Quando eu questionei a unção das partes íntimas que você faz numa reunião especial durante a semana, você replicou que “a
unção com óleo sagrado e abençoado é um meio de bênção para as pessoas
com problemas de esterilidade e se aplicado nas partes íntimas, torna as
pessoas férteis. Já vi vários casos destes aqui na minha igreja.”
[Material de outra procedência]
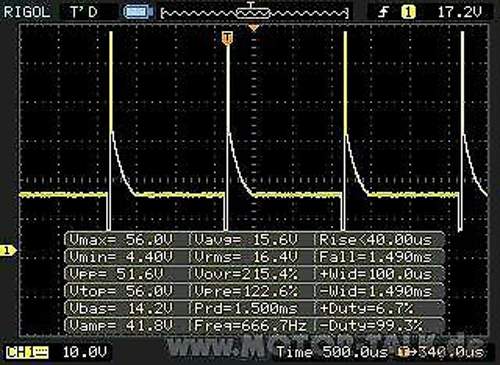The width and height of the screenshot is (500, 365).
Task: Select the Time 500.0us timebase setting
Action: pos(332,352)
Sinceramente, Van Diesel, me dê ao menos uma prova pequena de que esta
prática tem qualquer fundamento bíblico! Lamento dizer isto, mas dá a
impressão que você perdeu o bom senso! Eu me pergunto por que seu
presbitério ainda não tomou providências quanto a estas práticas suas.
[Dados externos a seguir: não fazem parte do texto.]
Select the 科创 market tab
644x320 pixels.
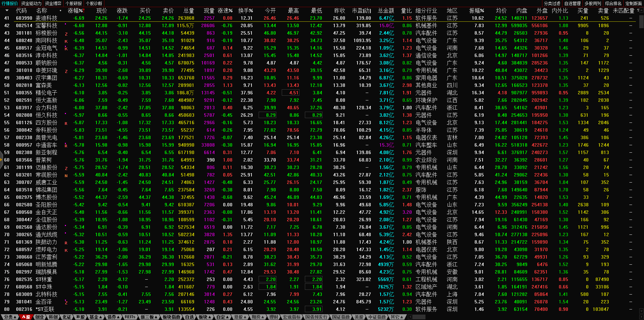tap(53, 317)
Deve ser porque o presidente, Reverendo Peroba, seu amigo, faz as mesmas
coisas.
Seu último argumento foi que “Tiago mandou que os doentes fossem ungidos com óleo em nome de Jesus (Tg 5.14).”
Pois é, eu não teria problemas se os pastores fizessem exatamente o que
Tiago está dizendo. Note nesta passagem os seguintes pontos.
- A iniciativa é do doente: “Está alguém entre vós doente? Chame os presbíteros da igreja, e estes façam oração sobre ele, ungindo-o com óleo, em nome do Senhor."
- Ele chama “os presbíteros da igreja” e não somente o pastor.
- O evento se dá na casa do doente e não na igreja.
- E o foco da passagem de Tiago, é a oração da fé. É ela que levanta o doente, “E a oração da fé salvará o enfermo, e o Senhor o levantará; e, se houver cometido pecados, ser-lhe-ão perdoados” (Tg 5.15).
Ou seja, não tem como usar esta passagem para justificar o “culto da unção com óleo santo”
que você faz todas as quintas-feiras e onde unge quem aparece. Não há
confissão de pecados, não há quebrantamento, nada do que Tiago associa
com esta cerimônia na casa do doente.
Quer
saber, Van Diesel, eu até que não teria muitos problemas se os
presbíteros fossem até a casa de um crente doente, que os convidou, e lá
orassem por ele, ungindo com óleo, como figura da ação do Espírito
Santo. Se tudo isto fosse feito também com um exame espiritual da vida
do doente (pois às vezes Deus usa a doença para nos disciplinar),
ficaria de bom tamanho. E se houvesse confissão, quebrantamento, mudança
de vida, eu diria amém!
Mas
até sobre esta unção familiar eu tenho dúvida, diante do uso errado que
tem sido feito da unção com óleo hoje. De um lado, há a extrema unção
da Igreja Católica, tida como sacramento e meio de absolvição para os
que estão gravemente enfermos e se preparam para a morte. Por outro, há
os abusos feitos por pastores evangélicos, como você. O crente doente
que convida os presbíteros para orarem em sua casa e ungi-lo com óleo o
faz por qual motivo? Ungir com óleo era comum na cultura judaica e
oriental antiga. Mas entre nós...? Será que este crente pensa que a
unção com óleo tem poderes miraculosos? Será que ele pensa que a oração
dos presbíteros tem um poder especial para curar? Se ele passa a semana
assistindo os programas das seitas neopentecostais certamente terá
idéias erradas sobre unção com óleo. Numa situação destas de grande
confusão, e diante do fato que a unção com óleo para enfermos é
secundária diante da oração e confissão de pecados, eu recomendaria
grande prudência e discernimento.
Mas,
encerro por aqui. Mais uma vez, obrigado por ter respondido à minha
primeira carta e peço sua paciência para comigo, na hora de ler meus
contra-argumentos.
Um grande abraço,
Augustus
PS:
Ah, o Reverendo Oliveira e o Presbítero Gallo, seus conhecidos, estão
aqui mandando lembranças. Eles discordaram veementemente desta minha
carta, mas fazer o quê...?
PS2: Desculpe ter publicado a foto que o Severino acabou tirando daquele seu armário no gabinete pastoral... ele não resistiu.